In the final days of its 2018 session, the California legislature sent a flurry of bills to Governor Jerry Brown’s desk on topics as diverse as net neutrality, school start times, and clean energy.

But it is SB 1235, “Commercial financing; disclosures,” that may be of particular note for commercial lenders. The bill is designed to give small businesses in California more information with which to compare and analyze financing options, including with respect to offers made via online lending platforms such as Kabbage and OnDeck. If it is signed (or Governor Brown doesn’t veto it by September 30), California will become the first state in the nation to require disclosures for small business lending akin to truth-in-lending disclosures for consumer transactions.

This summer, the Federal Reserve Board (Board) released a study about small business owners’ borrowing from online lenders.
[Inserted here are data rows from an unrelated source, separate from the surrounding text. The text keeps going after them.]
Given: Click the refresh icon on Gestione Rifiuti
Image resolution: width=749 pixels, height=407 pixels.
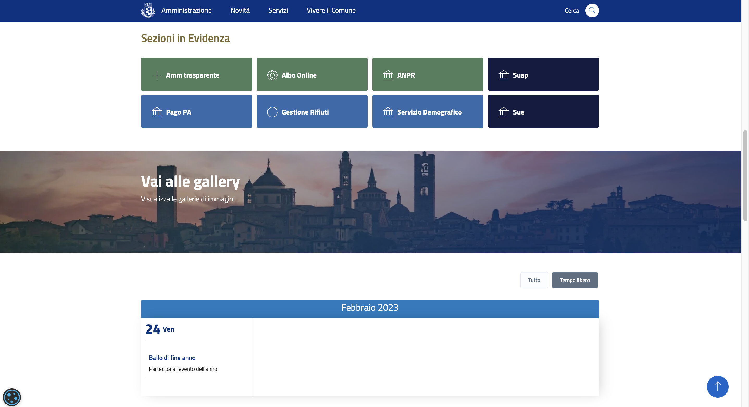Looking at the screenshot, I should pyautogui.click(x=272, y=112).
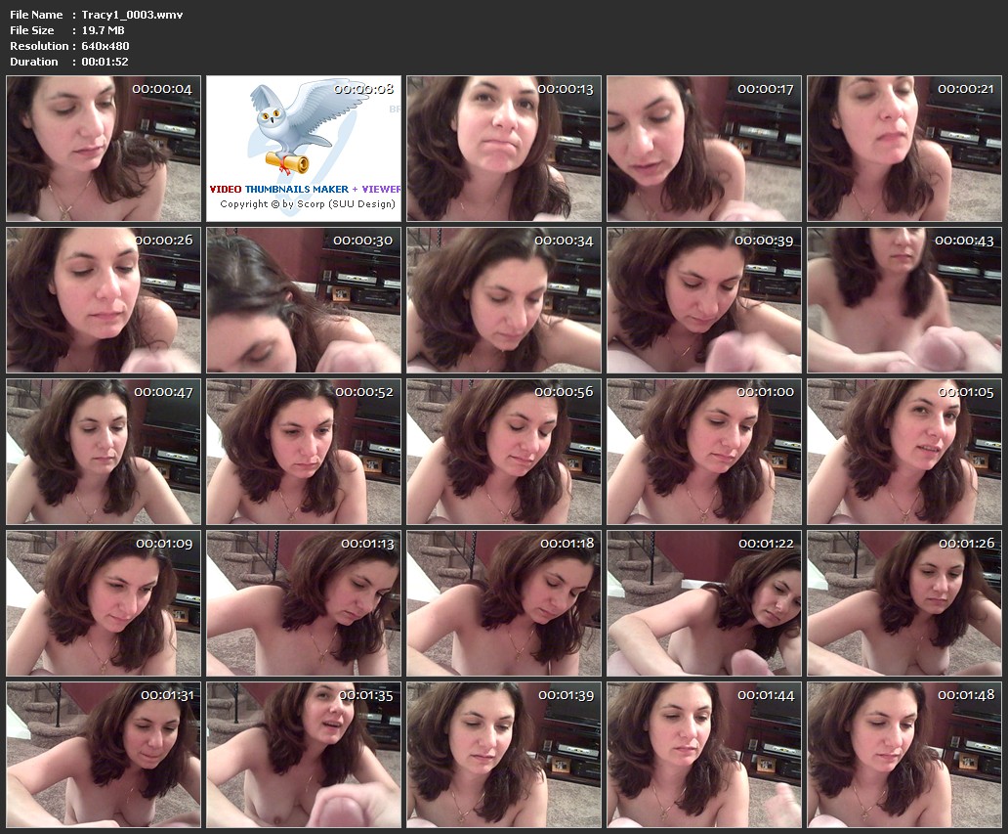The height and width of the screenshot is (834, 1008).
Task: Select the frame stamped 00:00:56
Action: pos(504,452)
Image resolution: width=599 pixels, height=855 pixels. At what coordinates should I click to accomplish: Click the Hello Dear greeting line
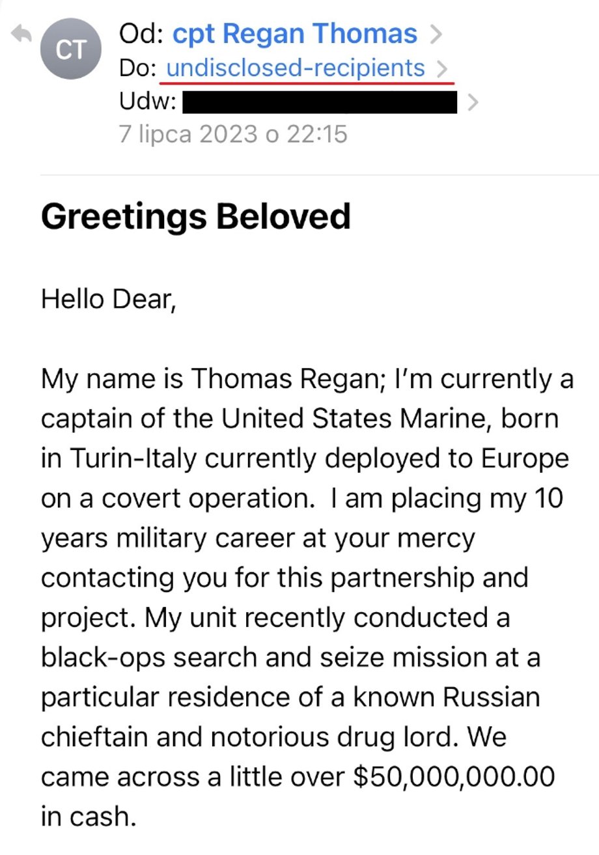(109, 300)
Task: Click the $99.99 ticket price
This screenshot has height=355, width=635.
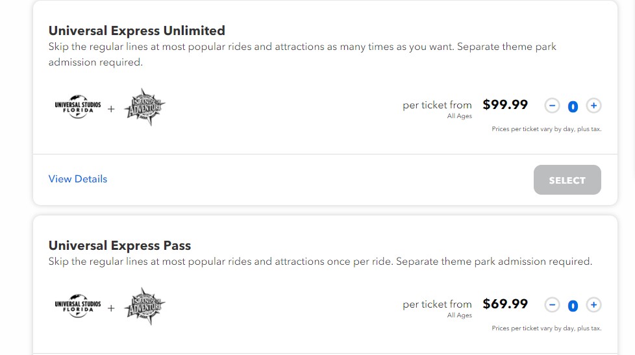Action: click(505, 105)
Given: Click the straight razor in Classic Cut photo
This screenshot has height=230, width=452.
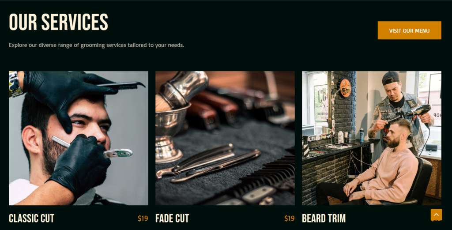Looking at the screenshot, I should 92,147.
According to the study, the volume of online lending to small businesses last year was only about $12 billion. But one-in-four small business credit applicants sought financing from an online lender last year, and the Board expects online small business lending to continue to grow, particularly in the market for small-dollar loans (under $100,000). The study found that small business operators are often confused by financial products offered by online lending platforms, that such financial products engender lower satisfaction rates than financial products offered directly from traditional financial institutions, and that both lenders and borrowers could benefit from improved disclosures for offers presented on online platforms.
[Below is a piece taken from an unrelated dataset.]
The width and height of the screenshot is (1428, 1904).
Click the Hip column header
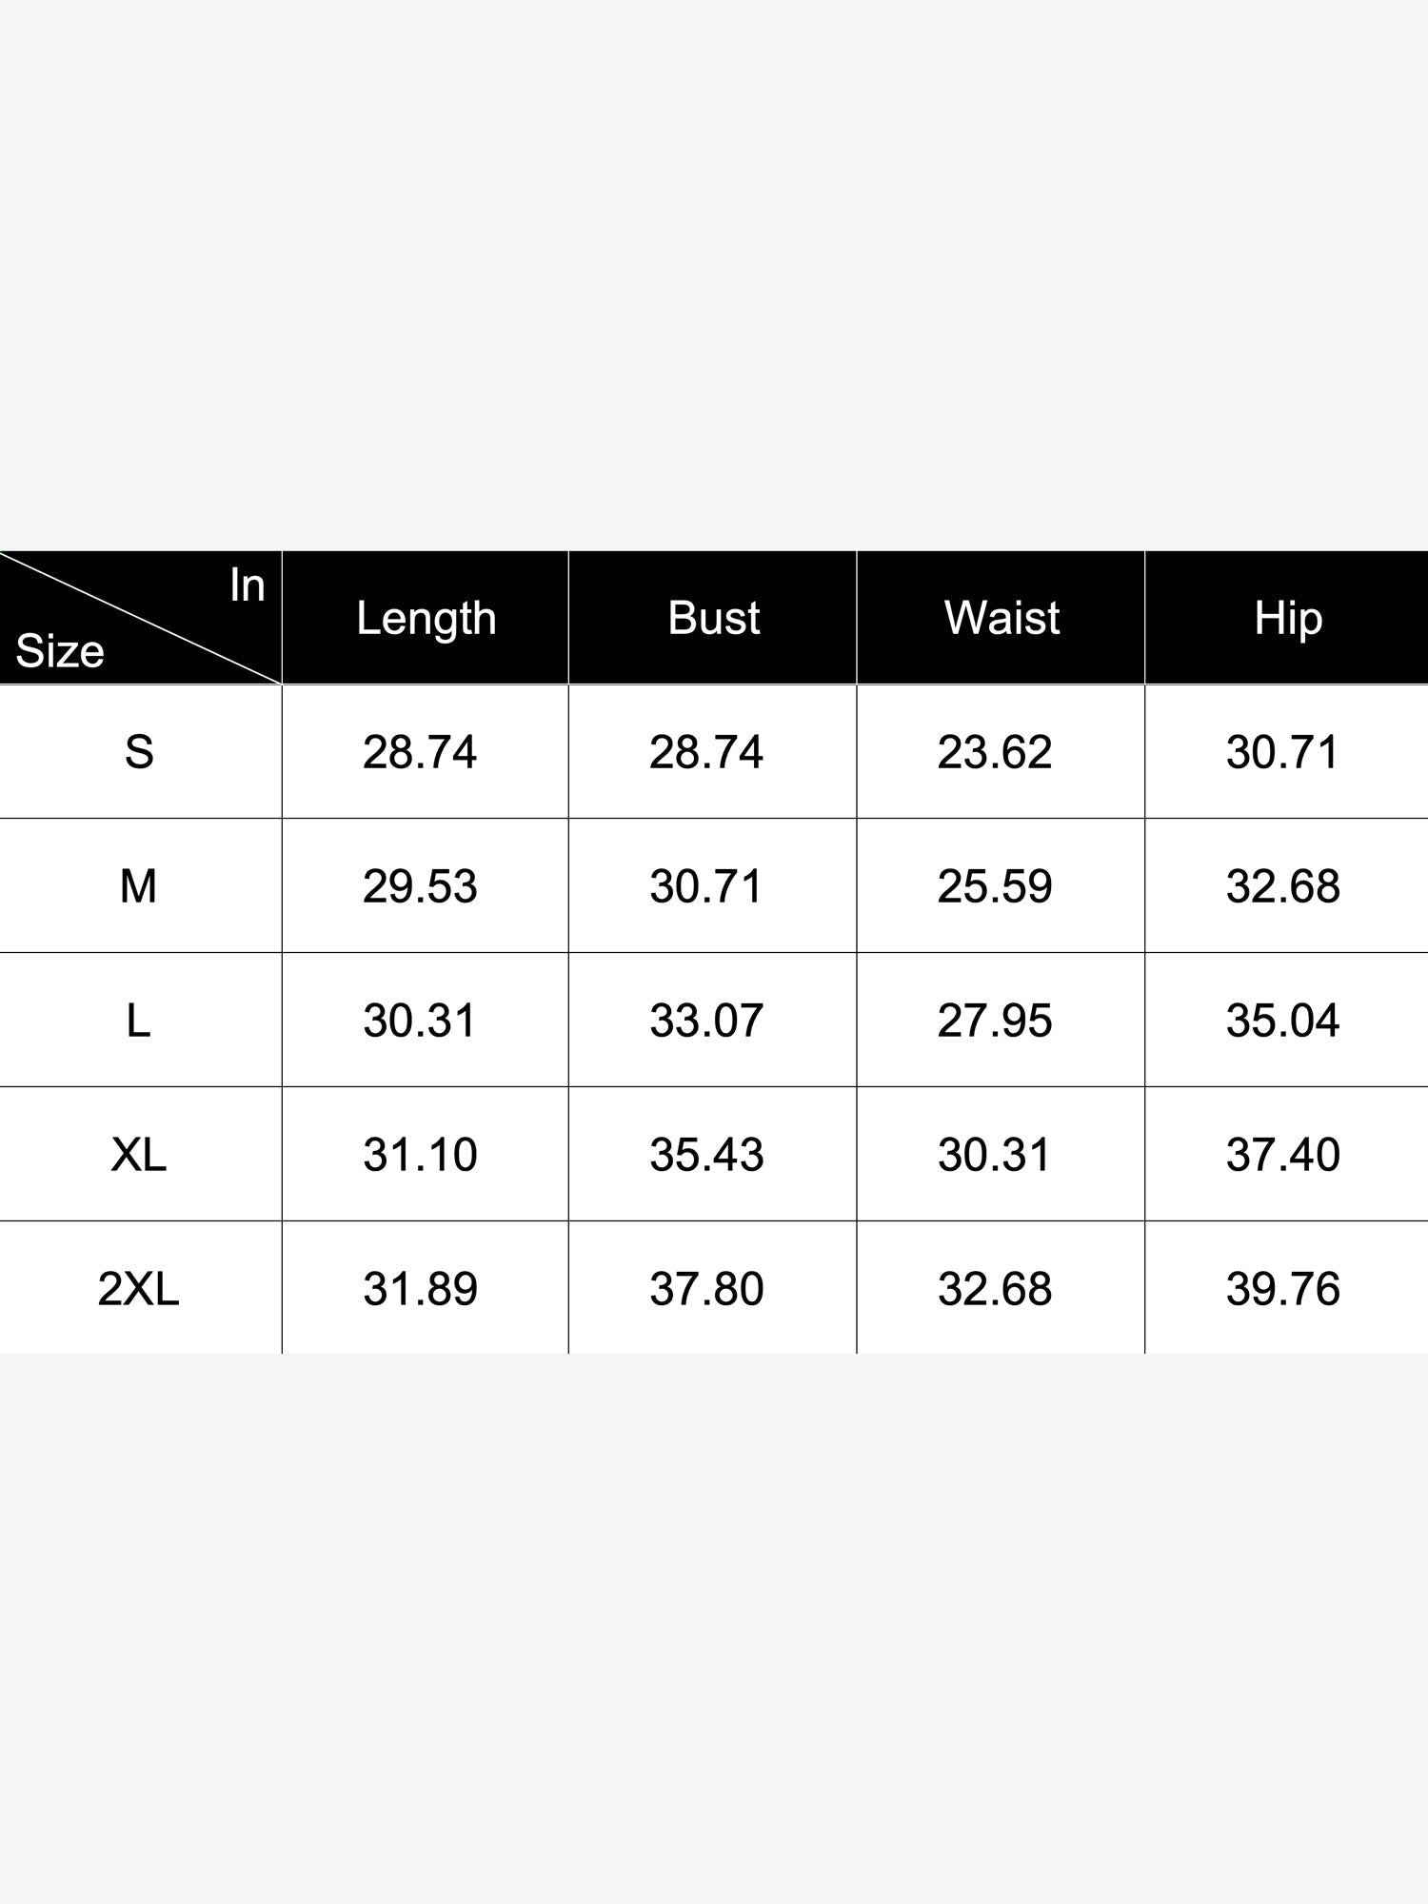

SB 1235 attempts to address some of those concerns. The bill requires “providers” of “commercial financing” in the amount of $500,000 or less to provide the following disclosures to recipients of the financing offer:

  • the total amount of funds provided;
  • the total dollar cost of the financing;
  • the term or estimated term;
  • the method, frequency, and amount of payments;
  • a description of prepayment policies; and
  • (until January 1, 2024) the total cost of the financing expressed as an annualized rate.

Due to the possible difficulty of providing those disclosures when financing consists of factoring or asset-based lending, the disclosures may be provided by means of an example in those cases (e.g., per every $10,000 financed).
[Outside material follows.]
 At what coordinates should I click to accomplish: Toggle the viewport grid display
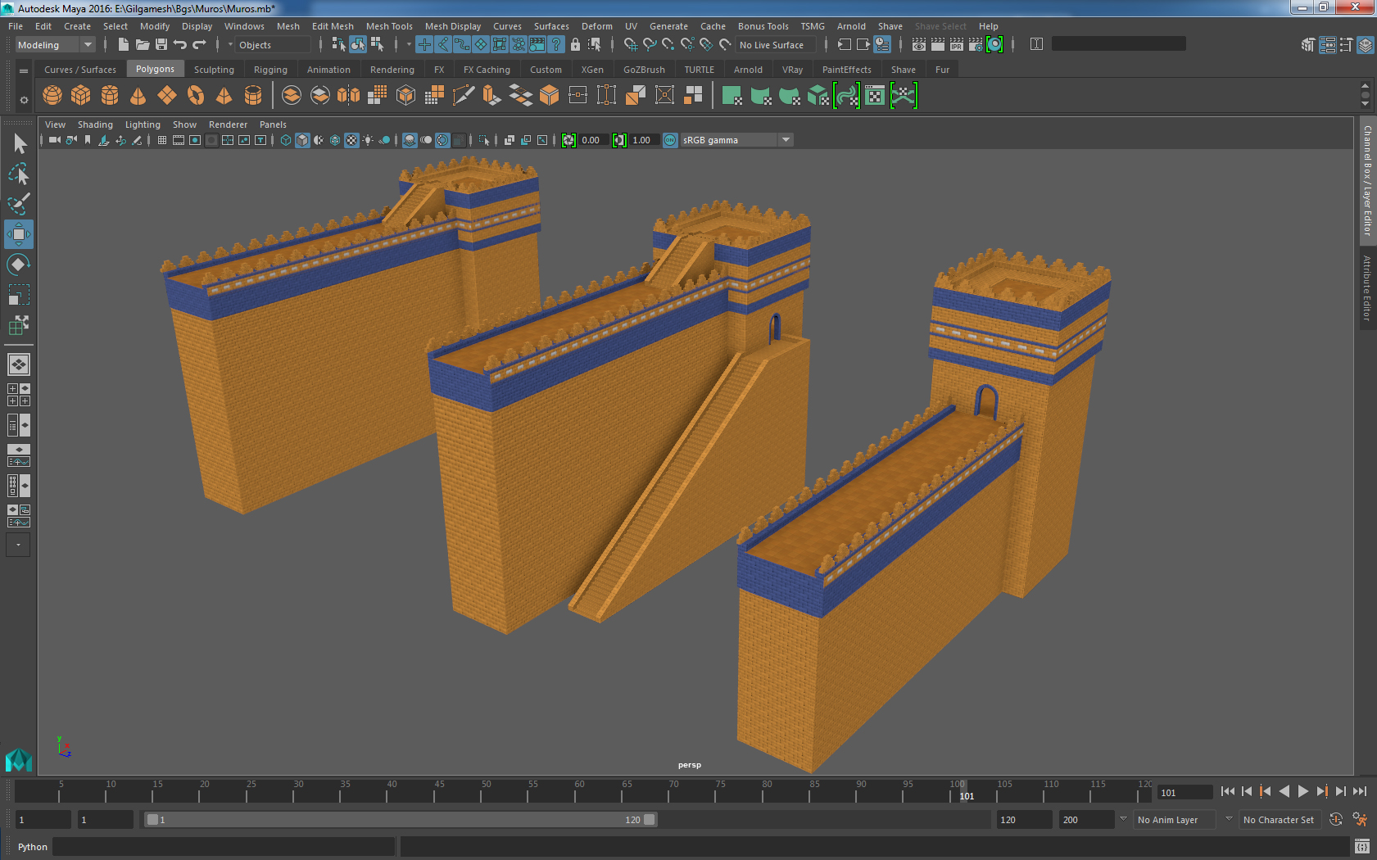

The term “provider” includes a direct lender (“a person who extends a specific offer of commercial financing to a recipient”) that is not a depository institution, and also includes “a nondepository institution, which enters into a written agreement with a depository institution to arrange for the extension of commercial financing by the depository institution to a recipient via an online lending platform administered by the nondepository institution.”

The bill defines a “commercial financing” as an “accounts receivable purchase transaction, including factoring, asset-based lending transaction, commercial loan [over $5,000], commercial open-end credit plan, or lease financing transaction.”

The legislature did not determine the method to express the annualized rate disclosure, instead delegating that task (as well as specifics for the definitions, contents, and methods of calculations for each of the other disclosures) to the California Commissioner of Business Oversight.  This might not be an easy task – the legislative history from the bill indicates that both annual percentage rate (APR) and “estimated annualized cost of capital” were considered as the method, with the first being criticized by lending groups opposed to the bill for resulting in different calculations depending on the product, and the second being criticized as an untested metric.

There is no deadline for the Commissioner to adopt regulations governing the disclosures, and providers are not required to comply with the requirements until those regulations have been promulgated.  That being the case, should the bill become law, small business lenders and small business advocates both would be wise to follow the rules-making process closely in order to have a voice in which disclosure methodology is selected by the Commissioner as well as the rest of the implementing regulations.